> Exercise goal
After finding "Task: Toggle the split screen icon" in a line below, print that line and the rest of the lines exactly, leaving out all pictures.

#### Extracted records ####

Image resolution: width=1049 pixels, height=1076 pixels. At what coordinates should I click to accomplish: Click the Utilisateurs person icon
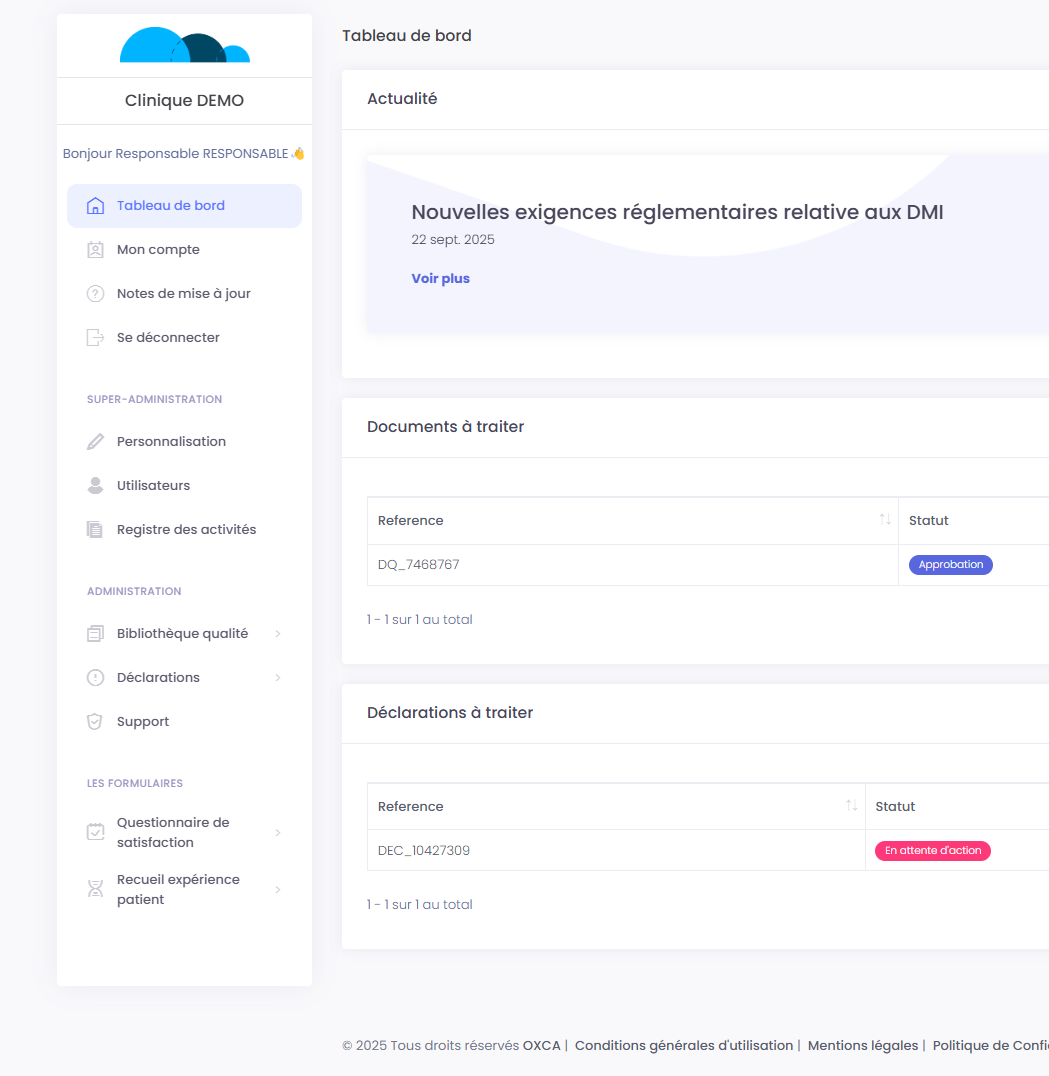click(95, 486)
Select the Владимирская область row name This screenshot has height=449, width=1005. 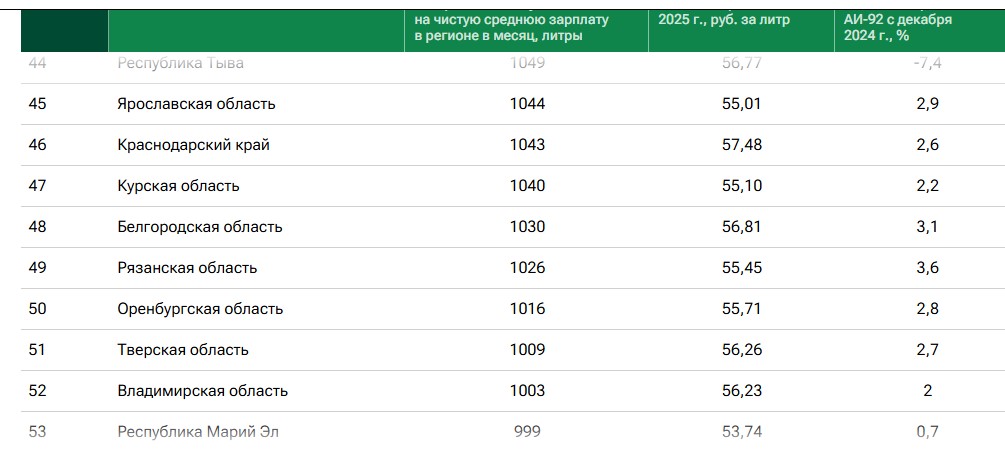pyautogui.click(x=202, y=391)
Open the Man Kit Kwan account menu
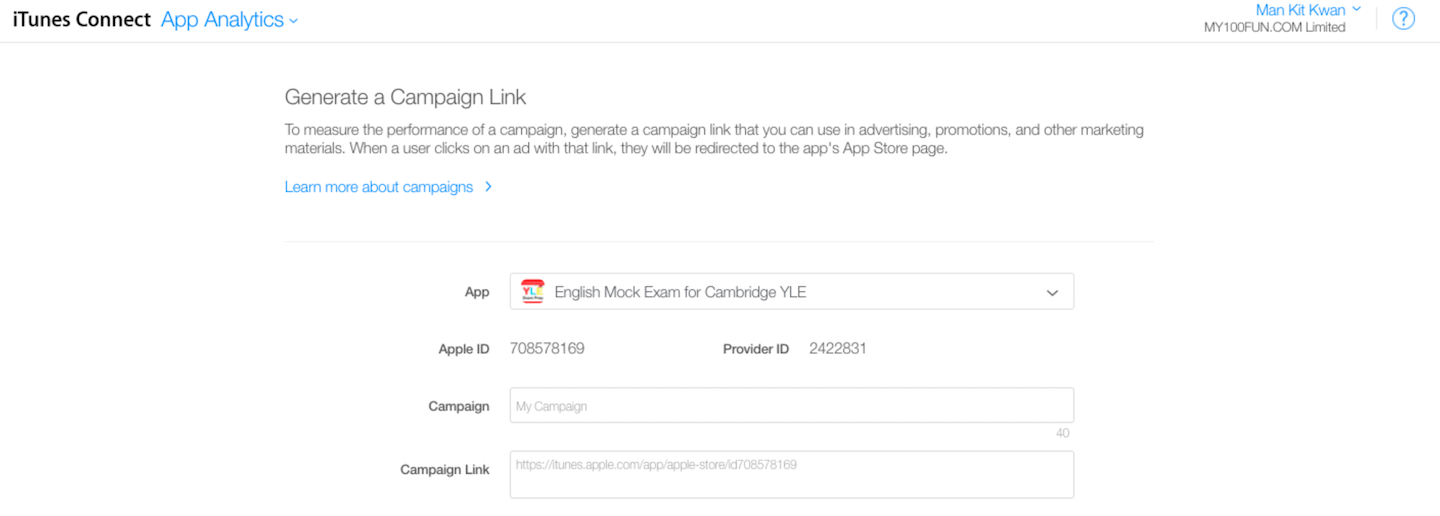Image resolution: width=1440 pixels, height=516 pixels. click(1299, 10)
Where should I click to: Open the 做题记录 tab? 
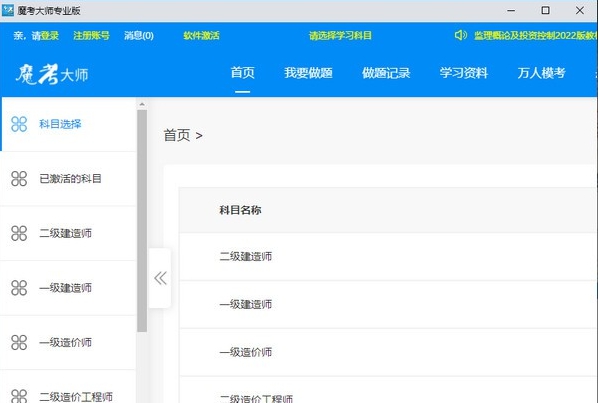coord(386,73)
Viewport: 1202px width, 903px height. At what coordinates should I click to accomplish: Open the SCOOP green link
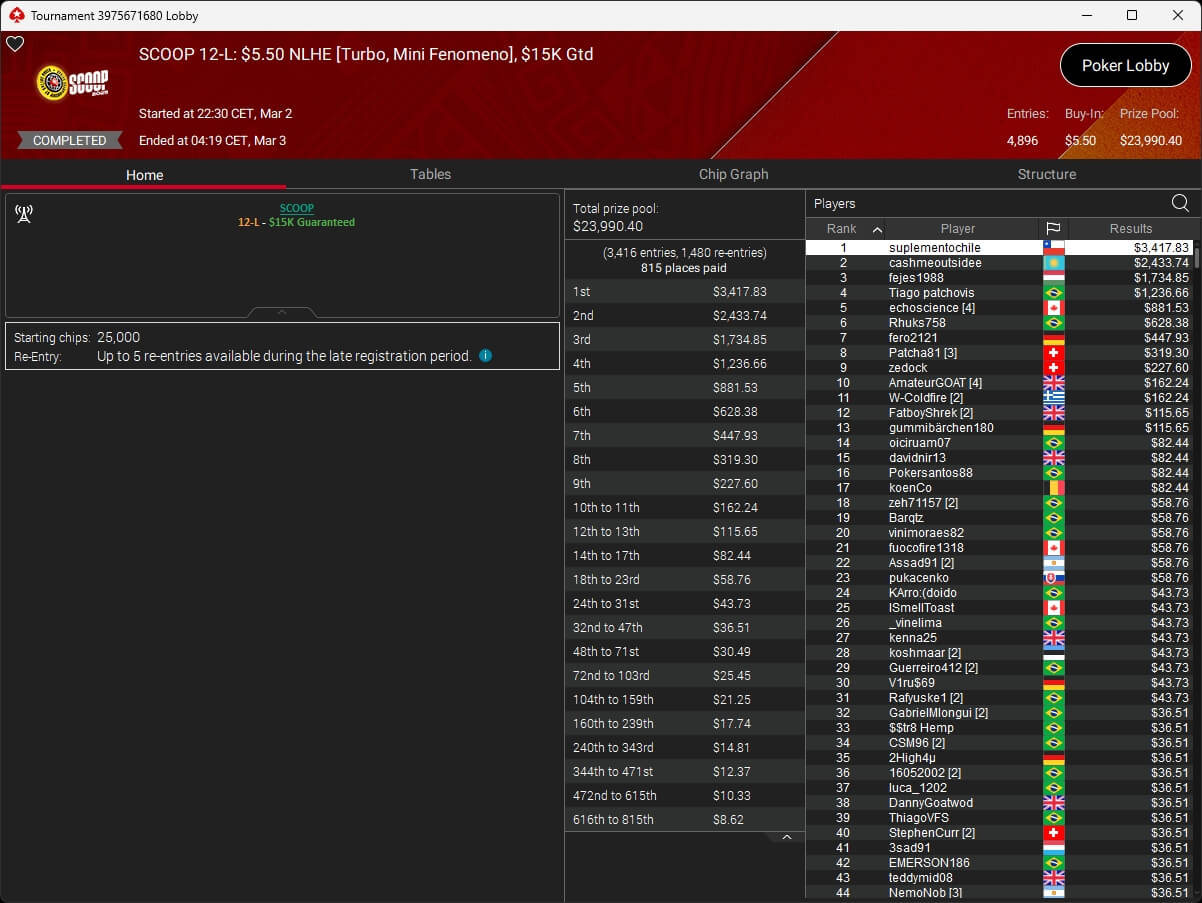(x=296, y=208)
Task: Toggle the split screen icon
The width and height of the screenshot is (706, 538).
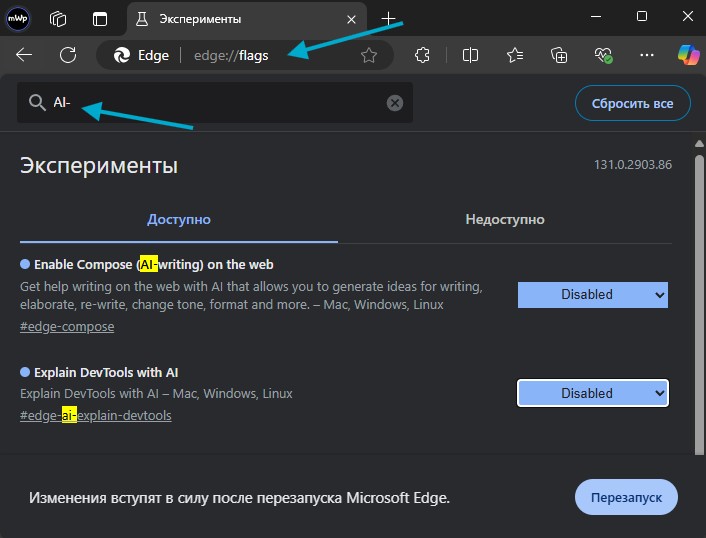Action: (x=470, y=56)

####

> Result
Task: Toggle the split screen icon
The width and height of the screenshot is (706, 538).
Action: (x=470, y=56)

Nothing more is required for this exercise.